Have you always thought you’d be a great landlord? What are you waiting for? It’s not the easiest job in the world but, once you get a lot of experience, it can be very rewarding—financially and in other ways, too. If you’re good with people, friendly while not being a pushover, and have a good attention to detail, you’ll likely excel at this. If you’ve been thinking about it for a while and have decided now is the time, read on for tips on how to get a start in the rental business.
Learn the Ins and Outs of Real Estate
Your desire to be a landlord might already come from your knowledge in real estate but if you’re only slightly knowledgeable about it, it’s time to dive in. There are online classes you can take to become well versed in this area. Read the forums, sign up for newsletters, and ask for informational interviews from successful real estate professionals in your area. You should do this before or at least while you become a landlord so that you know the landlord-tenant laws (these can be tricky!), what you’re getting into, and so that you don’t get taken advantage of by malicious tenants.
Buy the Property
Of course, if you don’t own a property to rent, this will be the first step! And it’s important to pick the right property that will be appealing to tenants. This article by Investopedia covers a lot of what makes something good for renting, including the neighborhood it’s in, property taxes, schools, crime rate, job market, amenities, and more. Take your time in choosing, especially if this is the first time you’ve gotten in the real estate market. Once you’ve been doing this for a while, you’ll surely have a knack for it.
Discover What It Takes to Find Good Tenants
Your tenants are obviously your bread and butter and, if you get into a conversation with anyone who’s been a landlord for a while, you’ll know that having a bad one (or ones!) is pretty much a nightmare. That’s why it’s necessary to learn how to screen potential tenants very thoroughly. You’ll want to do a background check, a credit check, have them fill out a detailed application, talk to references, and get eviction reports for landlords through companies like TransUnion. It’s a time consuming process but you’ll be glad you didn’t skip a step. All of these things will uncover any red flags in the potential tenants’ history, such as a past that includes damaging rental properties, not being able to pay rent, past evictions, and more. You obviously want the financial picture to reveal a person who is stable, has a good job, and has shown that he or she can pay bills on time.
Assess Your Ability to Be On Call
When it comes to being a landlord, you can’t just rent it and forget it. This is the hard part, as you’ll inevitably have some minor (and possibly larger) fixes here and there. You need to make sure you’re available to take care of these things.

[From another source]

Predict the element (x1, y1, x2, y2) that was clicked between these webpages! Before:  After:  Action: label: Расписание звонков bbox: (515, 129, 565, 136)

If you don’t live in that area, you should really have someone who can do this for you. If you’re handy, that’s ideal, as you can take care of some of these things yourself. If not, you probably want to find some contractors and make them your best friend! The landlord/tenant relationship has to be mutually beneficial to go well, so you don’t want to be one of those landlords who can never be reached.
Make Sure to Regularly Inspect the Property
Again, if you’re not in the area, you’ll need to assign someone who can stop by to do this. You don’t want to go a year without checking out the property, only to find out that it’s been damaged nearly beyond repair. Make sure things are going smoothly for both you and for them. Address any issues before they become monumental problems.
Want to get started in the rental business? Follow these tips and you’ll be on your way to becoming a successful landlord in no time.